Unveiling of Memorial Plaque to the Victims of ‘Combined Operations’

More than 100 people gathered at the site of the crash of the B17 at Glen Chass on the anniversary of its final journey for a poignant service of dedication and unveiling of a memorial plaque to those who perished. A number of people walked down to the site, but due to the rough terrain many took the opportunity of being driven to the isolated spot by a tractor and trailer.
Welcomed by the Rev. Shirley Bench, a Methodist Minister based in the south of the Island but originally from the USA, she proceeded with an opening prayer as a strong wind tugged fiercely at the American flag on a bright and sunny, but cold day. This was followed by a short address and a brief outline of the crash history by Professor Lydon and a formal reading of the victims’ names by Assistant Air Attaché to the UK Lt Col.

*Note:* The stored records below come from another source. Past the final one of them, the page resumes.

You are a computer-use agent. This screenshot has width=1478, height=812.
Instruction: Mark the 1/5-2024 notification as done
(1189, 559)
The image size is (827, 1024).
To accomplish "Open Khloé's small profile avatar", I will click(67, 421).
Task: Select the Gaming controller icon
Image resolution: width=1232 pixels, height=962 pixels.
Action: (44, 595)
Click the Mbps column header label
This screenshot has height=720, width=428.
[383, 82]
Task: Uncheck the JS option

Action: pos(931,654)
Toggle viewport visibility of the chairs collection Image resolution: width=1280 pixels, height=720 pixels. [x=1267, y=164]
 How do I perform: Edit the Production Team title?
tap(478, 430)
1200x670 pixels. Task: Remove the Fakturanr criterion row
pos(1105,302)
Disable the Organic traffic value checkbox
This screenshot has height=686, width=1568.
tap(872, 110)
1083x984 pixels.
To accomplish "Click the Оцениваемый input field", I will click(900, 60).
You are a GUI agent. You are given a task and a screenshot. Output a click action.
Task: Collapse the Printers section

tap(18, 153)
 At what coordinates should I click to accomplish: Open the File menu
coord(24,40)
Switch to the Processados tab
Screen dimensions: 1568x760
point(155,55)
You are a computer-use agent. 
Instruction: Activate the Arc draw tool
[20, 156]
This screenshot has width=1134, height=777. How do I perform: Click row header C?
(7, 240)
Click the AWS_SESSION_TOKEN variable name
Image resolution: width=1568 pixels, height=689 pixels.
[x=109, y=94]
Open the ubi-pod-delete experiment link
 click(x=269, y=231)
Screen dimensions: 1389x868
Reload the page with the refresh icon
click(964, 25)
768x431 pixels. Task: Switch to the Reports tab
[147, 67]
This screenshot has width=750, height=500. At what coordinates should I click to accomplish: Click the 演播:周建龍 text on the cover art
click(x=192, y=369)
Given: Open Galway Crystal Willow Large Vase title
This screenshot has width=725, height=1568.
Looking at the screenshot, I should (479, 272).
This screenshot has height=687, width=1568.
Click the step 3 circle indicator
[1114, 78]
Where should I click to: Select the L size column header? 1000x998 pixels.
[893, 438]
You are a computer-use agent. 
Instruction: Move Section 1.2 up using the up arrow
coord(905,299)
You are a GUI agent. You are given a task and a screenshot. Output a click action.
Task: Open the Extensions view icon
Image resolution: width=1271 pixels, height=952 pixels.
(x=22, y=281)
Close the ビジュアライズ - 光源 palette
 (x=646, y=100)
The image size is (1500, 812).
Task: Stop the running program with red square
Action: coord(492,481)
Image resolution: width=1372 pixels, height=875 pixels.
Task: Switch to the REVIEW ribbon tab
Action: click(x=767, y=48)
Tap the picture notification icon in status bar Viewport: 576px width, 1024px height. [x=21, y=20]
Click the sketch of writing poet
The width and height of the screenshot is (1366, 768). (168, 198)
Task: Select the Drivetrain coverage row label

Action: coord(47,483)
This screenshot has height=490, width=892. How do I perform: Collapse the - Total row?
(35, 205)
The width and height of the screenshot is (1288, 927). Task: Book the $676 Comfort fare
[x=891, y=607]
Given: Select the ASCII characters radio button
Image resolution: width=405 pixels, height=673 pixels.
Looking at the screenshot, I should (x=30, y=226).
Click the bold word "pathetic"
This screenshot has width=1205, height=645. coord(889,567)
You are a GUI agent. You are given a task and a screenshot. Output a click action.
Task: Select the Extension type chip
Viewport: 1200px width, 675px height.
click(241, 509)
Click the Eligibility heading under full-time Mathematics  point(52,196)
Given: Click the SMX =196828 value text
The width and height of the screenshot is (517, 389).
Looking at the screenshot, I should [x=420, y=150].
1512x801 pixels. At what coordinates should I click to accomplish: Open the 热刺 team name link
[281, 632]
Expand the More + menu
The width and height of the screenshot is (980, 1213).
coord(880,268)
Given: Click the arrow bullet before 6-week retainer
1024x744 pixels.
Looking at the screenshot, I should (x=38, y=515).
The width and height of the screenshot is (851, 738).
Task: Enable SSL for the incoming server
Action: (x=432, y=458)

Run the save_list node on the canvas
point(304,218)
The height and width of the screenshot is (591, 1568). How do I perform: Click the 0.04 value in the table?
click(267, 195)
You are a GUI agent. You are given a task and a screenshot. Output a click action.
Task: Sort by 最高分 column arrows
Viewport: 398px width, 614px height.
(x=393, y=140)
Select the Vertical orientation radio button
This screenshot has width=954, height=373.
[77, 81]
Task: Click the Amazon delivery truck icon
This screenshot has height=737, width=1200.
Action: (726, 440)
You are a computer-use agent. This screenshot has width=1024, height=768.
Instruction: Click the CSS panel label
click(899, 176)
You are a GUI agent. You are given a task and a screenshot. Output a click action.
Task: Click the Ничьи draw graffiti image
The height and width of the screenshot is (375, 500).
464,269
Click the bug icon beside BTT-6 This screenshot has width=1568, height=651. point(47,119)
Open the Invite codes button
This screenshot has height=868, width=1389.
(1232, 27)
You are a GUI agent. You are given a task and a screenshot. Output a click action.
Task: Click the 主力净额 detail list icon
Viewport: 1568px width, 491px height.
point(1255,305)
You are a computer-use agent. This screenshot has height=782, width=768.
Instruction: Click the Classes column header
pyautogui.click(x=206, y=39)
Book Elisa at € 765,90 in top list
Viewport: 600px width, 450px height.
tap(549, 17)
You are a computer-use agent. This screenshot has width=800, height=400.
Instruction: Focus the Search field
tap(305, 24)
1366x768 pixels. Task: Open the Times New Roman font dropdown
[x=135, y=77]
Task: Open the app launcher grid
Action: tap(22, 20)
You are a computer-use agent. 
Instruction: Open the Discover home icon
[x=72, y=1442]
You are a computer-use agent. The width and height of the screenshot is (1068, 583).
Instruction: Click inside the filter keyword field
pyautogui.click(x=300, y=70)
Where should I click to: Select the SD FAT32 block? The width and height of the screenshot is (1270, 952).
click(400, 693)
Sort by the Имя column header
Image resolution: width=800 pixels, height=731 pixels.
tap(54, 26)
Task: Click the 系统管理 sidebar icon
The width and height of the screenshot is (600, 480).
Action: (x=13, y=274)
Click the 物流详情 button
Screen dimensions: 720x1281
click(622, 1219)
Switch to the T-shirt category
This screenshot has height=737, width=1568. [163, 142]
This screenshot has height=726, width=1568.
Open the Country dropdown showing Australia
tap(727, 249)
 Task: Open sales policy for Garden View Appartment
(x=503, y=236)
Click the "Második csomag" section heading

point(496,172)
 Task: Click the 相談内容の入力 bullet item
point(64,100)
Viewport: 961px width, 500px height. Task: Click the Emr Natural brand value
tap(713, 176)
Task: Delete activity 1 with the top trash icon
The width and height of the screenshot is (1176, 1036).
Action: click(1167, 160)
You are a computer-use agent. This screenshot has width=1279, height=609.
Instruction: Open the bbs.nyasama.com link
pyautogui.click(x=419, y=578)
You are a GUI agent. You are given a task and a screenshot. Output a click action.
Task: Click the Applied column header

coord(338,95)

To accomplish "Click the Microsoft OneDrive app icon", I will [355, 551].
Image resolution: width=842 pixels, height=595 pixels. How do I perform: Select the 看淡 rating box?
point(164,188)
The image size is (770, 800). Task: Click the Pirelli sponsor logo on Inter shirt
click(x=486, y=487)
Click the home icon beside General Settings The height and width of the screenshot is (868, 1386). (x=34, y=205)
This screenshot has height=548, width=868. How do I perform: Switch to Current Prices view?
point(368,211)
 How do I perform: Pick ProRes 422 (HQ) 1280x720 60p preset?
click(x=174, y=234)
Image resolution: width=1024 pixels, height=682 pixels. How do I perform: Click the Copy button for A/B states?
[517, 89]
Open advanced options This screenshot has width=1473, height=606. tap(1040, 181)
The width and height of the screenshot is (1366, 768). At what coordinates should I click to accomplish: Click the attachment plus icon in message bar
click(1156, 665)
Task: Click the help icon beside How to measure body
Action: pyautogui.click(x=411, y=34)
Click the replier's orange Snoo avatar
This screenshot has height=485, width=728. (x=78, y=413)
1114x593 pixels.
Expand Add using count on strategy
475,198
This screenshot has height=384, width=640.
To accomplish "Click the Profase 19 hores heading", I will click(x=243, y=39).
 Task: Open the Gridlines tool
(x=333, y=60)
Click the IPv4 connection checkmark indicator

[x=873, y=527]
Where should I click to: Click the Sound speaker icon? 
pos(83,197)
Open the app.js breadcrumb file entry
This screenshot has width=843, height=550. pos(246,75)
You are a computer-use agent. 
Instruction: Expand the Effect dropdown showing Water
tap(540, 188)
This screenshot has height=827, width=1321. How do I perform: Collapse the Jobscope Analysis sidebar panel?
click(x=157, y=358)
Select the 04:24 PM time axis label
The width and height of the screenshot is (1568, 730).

Ahmed of the US Air Force.
It was an emotional moment for the pilot’s sister Joie and her niece Annie Lydon as they unveiled a plaque to the memory of those who died, crafted by local man Richard Kinley, speaking of their gratitude to the Manx people for their support and encouragement in their quest to find out the truth behind the tragedy and arrange a permanent memorial to those who died.
Lt Col. Ahmed then proceeded to lay a wreath at the newly unveiled memorial with closing prayers conducted by the Rev. Shirley Bench followed by the playing of TAPS by members of Rushen Silver Band.
Following the formal presentation everyone was invited for light refreshments at the nearby Howe Methodist Chapel with an opportunity to chat with the pilot’s relatives, look at information and photographs provided by the Manx Aviation Preservation Society and exchange memories with local people who had personal experience of the tragedy.